The etiology of ARDS was notably different between the cohorts (Table 1). There were more lung transplant patients in the institutional group. These patients were either bridge to transplant candidates or developed primary graft dysfunction after transplantation. Of the 13 transplant candidates placed on ECMO, only 4 were successfully bridged to transplantation, leading to a high mortality within this subset of patients. Another notable group within the institutional cohort was patients cannulated electively as part of the surgical plan (e.g., complex airway resections and therapeutic whole-lung lavage) who had no comparable transport cohort. Alternatively, in the transport group, there was an observed preference toward patients with influenza, aspiration, and bacterial pneumonia. This likely reflects referral patterns from the surrounding community or perhaps selection bias from the accepting physician.

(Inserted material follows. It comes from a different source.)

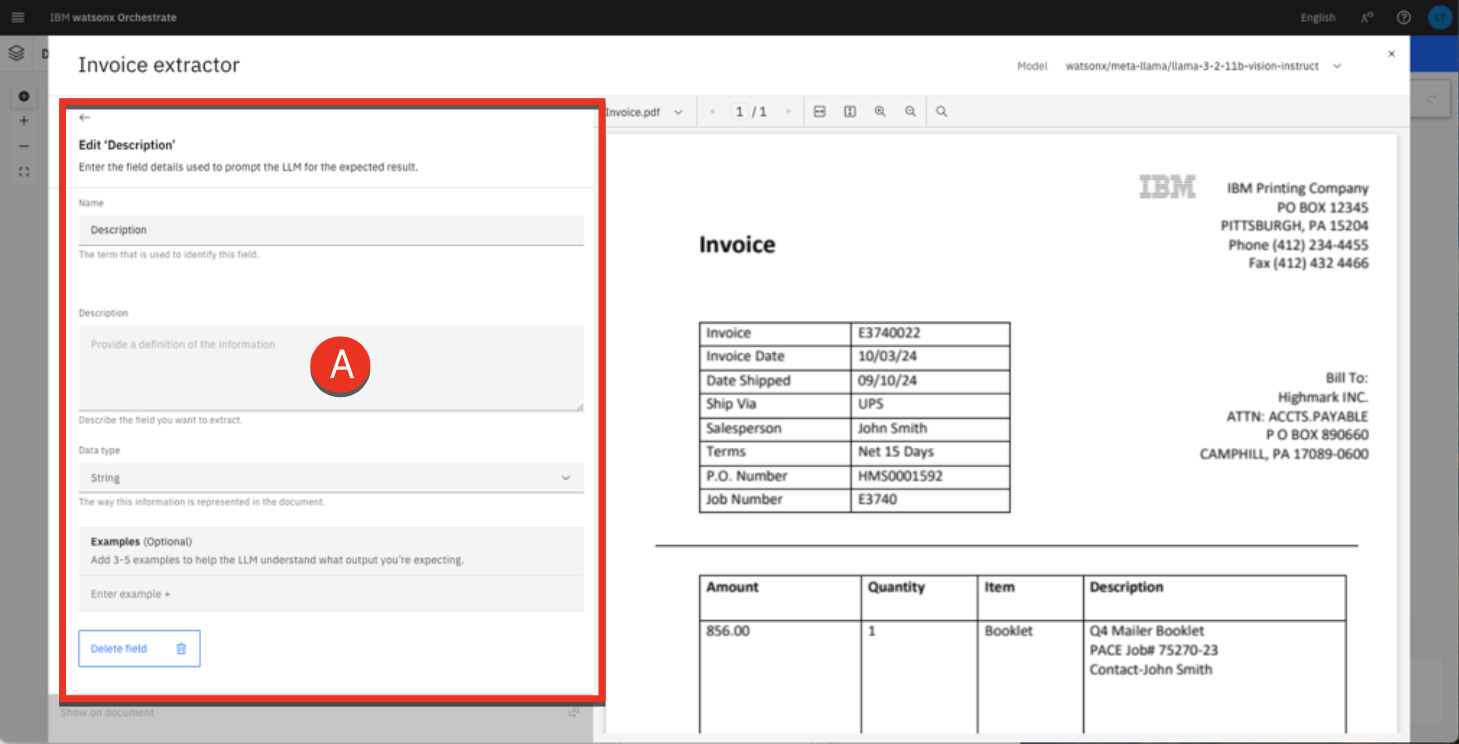Close the Invoice extractor dialog

click(x=1391, y=54)
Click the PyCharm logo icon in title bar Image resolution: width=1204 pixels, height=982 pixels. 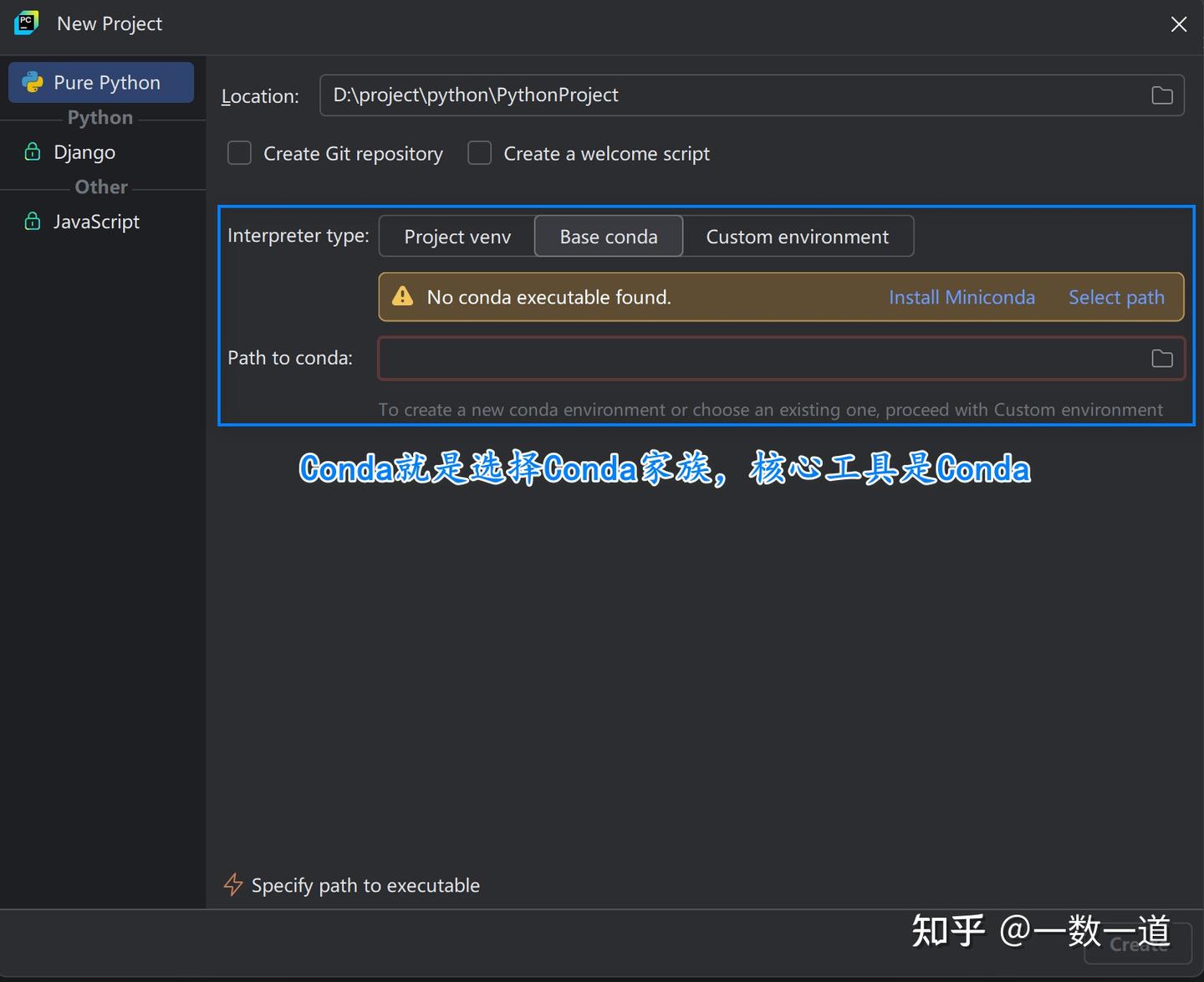point(26,23)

Our patient series is from a single institution and a relatively young ECMO center, which limits the ability to generalize our findings. The etiology/indications for ECMO varied between the two cohorts, but this reflects referral patterns from within the institution and surrounding community. All accepted transfers are screened by the on-call surgeon, and a second surgeon confirms the indication for ECMO prior to dispatching our mobile ECMO team. The second surgeon is designed to minimize selection bias, but because these patients do utilize a large amount of financial and personnel resources, it is possible that bias persists. All demographic characteristics, complications, and survival to discharge were recorded in the ECMO database prospectively; comorbidities were not captured. Conversely, the 30-day and 1-year survival data were collected retrospectively and were therefore more susceptible to bias.
As interest in ECMO grows and centers become more experienced, we anticipate that more institutions will integrate interfacility ECMO transport into their programs. Now with data that demonstrate a long-term survival benefit for patients transported on ECMO, we advocate for the centralization of ECMO care by adopting a “hub and spoke” model. By aggregating resources and experience to large ECMO centers with teams that can safely transfer patients from the surrounding community, we can continue to improve patient survival.
ACKNOWLEDGMENTS
The authors thank the members of our cardiothoracic intensive care unit, including nurses, perfusionists, and intensivists of North Texas Critical Care, for their assistance in caring for these patients.